== DATA EXTRACTS
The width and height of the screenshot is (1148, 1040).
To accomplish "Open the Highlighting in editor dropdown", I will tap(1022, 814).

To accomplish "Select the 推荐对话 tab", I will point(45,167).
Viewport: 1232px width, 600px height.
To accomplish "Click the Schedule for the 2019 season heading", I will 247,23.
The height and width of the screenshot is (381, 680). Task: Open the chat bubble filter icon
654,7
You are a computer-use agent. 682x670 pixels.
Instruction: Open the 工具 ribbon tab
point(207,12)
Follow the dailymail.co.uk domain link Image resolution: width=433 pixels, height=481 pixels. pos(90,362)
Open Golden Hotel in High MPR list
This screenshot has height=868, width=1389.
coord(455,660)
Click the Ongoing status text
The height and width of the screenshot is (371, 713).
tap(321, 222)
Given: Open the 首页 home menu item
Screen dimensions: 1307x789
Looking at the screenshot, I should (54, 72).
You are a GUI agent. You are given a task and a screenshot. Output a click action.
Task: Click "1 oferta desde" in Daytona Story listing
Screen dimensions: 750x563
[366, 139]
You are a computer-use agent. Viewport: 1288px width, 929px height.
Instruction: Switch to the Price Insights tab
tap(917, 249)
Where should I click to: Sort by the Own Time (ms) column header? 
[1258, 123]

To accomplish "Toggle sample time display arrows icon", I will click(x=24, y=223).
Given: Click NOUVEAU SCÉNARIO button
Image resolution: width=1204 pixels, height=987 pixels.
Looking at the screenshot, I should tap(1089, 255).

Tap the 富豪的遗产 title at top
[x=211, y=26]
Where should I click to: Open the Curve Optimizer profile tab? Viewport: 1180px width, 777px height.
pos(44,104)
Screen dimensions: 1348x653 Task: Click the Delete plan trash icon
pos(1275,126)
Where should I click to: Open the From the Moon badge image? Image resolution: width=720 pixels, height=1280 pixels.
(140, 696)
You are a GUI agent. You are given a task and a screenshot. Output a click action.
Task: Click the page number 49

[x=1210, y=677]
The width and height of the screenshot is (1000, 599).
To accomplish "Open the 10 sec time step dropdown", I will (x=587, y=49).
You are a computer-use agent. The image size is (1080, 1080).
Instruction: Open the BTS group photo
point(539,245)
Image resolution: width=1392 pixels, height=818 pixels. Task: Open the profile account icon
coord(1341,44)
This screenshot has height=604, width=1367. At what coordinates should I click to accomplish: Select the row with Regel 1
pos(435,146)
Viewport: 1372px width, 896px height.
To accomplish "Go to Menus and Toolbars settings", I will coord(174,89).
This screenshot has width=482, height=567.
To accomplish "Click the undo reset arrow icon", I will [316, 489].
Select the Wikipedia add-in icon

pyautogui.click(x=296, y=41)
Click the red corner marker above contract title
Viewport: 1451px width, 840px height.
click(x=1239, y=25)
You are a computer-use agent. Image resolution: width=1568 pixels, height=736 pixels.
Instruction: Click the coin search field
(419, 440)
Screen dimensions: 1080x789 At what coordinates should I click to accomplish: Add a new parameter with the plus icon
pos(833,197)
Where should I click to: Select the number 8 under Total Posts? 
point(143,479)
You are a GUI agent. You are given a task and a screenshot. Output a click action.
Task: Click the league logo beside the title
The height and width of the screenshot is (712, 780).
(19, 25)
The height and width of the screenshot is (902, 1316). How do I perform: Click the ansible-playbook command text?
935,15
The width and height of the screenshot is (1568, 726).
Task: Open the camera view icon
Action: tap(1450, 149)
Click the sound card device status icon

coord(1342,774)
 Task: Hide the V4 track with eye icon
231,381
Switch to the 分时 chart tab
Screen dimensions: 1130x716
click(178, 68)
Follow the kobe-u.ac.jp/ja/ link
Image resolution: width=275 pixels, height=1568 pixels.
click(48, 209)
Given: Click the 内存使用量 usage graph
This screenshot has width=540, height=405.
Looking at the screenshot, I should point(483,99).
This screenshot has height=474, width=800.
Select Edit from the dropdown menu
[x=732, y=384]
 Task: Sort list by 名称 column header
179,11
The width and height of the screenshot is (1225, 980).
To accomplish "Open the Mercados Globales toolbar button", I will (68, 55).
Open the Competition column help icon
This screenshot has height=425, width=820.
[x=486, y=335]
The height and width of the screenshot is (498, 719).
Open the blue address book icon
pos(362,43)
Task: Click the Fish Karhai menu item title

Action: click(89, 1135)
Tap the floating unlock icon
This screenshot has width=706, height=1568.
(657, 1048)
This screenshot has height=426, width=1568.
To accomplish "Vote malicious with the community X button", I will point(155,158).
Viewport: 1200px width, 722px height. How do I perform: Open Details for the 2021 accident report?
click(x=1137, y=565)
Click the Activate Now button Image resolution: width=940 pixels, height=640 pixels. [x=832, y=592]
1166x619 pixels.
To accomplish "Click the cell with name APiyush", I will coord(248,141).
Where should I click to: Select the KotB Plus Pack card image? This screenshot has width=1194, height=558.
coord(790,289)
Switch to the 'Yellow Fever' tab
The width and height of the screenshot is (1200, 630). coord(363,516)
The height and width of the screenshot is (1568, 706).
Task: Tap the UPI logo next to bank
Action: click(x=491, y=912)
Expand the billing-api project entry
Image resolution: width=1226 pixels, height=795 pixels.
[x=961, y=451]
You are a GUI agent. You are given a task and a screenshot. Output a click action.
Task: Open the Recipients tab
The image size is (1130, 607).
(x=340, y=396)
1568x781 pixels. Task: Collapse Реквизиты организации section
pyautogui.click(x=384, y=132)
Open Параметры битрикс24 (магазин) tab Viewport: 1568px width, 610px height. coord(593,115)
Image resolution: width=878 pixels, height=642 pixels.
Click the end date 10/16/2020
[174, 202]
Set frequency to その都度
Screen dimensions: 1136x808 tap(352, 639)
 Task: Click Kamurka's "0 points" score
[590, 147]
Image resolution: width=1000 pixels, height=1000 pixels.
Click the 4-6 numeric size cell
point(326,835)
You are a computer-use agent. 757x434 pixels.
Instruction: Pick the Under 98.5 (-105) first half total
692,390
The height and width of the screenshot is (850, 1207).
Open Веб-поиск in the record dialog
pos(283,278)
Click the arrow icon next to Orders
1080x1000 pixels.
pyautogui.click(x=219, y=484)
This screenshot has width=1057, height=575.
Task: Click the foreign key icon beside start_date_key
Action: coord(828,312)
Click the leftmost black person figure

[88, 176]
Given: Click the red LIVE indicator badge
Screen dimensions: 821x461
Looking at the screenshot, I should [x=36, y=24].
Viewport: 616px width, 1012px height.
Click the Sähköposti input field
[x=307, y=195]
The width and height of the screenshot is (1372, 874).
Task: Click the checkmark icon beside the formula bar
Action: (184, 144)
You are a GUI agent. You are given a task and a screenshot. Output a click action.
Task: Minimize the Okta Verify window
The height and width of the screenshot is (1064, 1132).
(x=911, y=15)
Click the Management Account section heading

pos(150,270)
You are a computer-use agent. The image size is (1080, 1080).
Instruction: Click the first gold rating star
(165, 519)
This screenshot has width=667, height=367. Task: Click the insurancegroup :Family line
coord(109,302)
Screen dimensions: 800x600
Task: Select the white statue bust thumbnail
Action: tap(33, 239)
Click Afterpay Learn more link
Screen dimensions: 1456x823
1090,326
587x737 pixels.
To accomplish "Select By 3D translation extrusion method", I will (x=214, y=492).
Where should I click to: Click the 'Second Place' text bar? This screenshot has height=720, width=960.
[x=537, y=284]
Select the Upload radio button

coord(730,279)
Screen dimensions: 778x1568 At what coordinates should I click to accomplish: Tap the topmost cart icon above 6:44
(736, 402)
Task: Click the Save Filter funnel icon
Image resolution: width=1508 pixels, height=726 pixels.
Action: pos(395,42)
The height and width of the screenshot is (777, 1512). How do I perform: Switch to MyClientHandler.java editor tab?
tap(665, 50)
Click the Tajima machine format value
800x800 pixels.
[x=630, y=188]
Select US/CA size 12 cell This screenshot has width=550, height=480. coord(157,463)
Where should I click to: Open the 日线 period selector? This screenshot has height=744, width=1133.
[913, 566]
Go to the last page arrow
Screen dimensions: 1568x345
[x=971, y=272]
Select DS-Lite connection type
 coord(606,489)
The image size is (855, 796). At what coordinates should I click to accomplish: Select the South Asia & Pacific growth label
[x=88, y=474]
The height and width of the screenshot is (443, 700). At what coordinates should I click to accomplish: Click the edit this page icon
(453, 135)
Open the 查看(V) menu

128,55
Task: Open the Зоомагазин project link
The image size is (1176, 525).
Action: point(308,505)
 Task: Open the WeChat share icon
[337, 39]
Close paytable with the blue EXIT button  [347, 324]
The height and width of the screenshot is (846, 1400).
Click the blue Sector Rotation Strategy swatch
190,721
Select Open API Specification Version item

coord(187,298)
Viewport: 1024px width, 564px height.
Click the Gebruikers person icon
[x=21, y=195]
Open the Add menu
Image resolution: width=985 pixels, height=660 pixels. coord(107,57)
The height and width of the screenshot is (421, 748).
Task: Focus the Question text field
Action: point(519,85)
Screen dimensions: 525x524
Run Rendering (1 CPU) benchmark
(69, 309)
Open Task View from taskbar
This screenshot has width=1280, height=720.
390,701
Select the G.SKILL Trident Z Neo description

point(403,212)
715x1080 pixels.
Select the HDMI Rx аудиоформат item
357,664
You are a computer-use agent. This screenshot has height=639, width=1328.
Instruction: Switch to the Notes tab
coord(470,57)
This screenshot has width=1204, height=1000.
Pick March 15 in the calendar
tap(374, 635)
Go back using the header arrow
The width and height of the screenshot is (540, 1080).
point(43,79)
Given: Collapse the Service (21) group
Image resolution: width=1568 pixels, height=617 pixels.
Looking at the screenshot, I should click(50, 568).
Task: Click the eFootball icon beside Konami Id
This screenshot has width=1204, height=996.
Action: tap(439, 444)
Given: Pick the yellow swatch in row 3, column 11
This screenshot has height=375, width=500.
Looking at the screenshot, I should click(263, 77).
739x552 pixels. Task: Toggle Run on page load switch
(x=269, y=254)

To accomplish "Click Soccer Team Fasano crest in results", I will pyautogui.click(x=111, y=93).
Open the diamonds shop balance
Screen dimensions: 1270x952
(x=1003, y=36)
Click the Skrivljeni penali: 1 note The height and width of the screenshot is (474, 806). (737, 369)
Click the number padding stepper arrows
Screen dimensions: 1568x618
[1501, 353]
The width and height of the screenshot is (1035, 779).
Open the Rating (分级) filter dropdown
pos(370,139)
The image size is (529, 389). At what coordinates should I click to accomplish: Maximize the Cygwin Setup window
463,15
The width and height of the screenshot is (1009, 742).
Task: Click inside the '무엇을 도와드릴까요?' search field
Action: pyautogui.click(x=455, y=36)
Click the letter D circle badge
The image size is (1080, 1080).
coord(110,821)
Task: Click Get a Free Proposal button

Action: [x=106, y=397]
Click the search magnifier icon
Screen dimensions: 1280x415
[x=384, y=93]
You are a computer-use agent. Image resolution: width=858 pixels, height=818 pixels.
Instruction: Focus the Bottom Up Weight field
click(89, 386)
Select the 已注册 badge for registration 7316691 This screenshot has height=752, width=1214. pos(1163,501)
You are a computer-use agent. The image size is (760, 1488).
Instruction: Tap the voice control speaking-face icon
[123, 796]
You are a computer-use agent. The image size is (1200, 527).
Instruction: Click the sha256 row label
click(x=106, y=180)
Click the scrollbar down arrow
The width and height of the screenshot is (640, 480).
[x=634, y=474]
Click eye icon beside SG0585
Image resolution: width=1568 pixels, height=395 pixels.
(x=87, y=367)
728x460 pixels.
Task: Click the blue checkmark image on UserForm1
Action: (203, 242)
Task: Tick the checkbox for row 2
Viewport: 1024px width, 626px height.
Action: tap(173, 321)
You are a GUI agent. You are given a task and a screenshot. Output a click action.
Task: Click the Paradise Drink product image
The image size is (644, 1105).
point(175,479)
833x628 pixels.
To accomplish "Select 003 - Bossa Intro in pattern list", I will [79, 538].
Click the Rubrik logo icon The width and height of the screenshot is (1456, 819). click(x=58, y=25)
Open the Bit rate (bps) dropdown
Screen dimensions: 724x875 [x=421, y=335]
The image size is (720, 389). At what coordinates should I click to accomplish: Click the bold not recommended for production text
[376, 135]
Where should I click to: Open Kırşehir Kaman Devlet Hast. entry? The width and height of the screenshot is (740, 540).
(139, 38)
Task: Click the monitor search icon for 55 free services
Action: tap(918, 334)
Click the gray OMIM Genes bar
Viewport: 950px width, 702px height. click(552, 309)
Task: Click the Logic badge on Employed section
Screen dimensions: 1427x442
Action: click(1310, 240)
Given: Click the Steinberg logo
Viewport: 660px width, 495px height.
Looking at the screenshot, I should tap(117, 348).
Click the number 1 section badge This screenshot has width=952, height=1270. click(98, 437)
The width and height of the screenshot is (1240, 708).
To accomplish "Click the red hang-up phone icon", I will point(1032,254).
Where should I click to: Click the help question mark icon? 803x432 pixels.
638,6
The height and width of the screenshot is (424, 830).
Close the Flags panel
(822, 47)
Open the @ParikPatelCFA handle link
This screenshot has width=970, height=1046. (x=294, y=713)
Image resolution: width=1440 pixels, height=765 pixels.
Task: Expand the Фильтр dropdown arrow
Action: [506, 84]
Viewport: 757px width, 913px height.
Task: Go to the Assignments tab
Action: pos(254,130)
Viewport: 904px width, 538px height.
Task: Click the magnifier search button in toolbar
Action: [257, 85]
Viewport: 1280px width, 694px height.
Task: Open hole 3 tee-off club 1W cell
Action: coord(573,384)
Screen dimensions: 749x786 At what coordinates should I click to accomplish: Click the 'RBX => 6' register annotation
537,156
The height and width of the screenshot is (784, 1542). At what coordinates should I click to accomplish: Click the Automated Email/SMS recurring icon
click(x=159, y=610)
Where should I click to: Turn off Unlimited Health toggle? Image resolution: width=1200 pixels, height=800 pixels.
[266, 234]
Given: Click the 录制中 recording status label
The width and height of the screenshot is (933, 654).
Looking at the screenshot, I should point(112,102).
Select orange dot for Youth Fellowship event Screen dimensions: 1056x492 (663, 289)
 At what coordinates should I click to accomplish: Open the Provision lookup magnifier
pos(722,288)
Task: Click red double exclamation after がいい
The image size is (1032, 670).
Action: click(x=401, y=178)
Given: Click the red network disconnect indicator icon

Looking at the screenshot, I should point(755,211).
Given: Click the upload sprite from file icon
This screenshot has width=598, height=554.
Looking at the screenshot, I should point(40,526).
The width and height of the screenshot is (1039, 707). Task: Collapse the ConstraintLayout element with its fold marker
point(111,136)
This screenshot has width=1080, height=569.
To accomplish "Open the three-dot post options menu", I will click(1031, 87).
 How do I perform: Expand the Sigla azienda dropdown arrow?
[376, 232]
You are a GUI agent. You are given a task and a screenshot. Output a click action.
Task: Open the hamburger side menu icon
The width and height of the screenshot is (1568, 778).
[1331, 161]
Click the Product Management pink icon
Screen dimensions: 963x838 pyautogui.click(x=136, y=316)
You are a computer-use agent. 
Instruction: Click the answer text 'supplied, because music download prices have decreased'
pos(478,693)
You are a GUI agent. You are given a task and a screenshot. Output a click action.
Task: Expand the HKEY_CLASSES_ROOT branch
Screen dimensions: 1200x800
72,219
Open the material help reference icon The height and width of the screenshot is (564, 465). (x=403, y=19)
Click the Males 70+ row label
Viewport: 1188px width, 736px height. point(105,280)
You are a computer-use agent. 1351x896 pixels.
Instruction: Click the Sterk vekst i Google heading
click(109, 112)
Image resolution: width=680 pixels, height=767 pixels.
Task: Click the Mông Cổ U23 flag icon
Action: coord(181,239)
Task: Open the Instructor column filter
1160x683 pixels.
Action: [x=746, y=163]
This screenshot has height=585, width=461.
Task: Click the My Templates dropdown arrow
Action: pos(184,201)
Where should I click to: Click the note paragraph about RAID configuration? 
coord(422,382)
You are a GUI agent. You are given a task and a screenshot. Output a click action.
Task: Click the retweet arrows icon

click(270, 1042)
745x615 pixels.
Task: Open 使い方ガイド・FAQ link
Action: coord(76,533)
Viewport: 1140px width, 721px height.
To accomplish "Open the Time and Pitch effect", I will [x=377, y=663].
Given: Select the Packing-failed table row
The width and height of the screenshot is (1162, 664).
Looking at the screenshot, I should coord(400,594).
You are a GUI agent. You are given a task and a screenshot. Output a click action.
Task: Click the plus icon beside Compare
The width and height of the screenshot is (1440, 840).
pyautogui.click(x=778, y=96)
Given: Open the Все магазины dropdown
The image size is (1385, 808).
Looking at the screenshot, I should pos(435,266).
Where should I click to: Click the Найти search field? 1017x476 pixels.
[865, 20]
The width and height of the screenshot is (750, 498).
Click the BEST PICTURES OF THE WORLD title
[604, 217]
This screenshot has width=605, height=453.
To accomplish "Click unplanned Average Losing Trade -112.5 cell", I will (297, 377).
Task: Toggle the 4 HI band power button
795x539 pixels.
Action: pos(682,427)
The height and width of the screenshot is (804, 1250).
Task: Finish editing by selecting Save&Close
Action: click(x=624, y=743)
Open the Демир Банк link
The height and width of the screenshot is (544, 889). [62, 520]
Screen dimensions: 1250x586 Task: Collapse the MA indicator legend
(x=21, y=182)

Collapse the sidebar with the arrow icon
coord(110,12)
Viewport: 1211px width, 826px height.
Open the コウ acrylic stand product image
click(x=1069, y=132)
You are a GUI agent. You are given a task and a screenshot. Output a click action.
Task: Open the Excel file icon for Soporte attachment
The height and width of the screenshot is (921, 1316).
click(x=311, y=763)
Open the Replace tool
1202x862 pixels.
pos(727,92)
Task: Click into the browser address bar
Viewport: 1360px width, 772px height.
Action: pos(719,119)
====
ABOUT THIS EXERCISE: Each line above that carries the string "project" has to be returned.

FINAL ANSWER:
Expand the billing-api project entry
Task: Open the Зоомагазин project link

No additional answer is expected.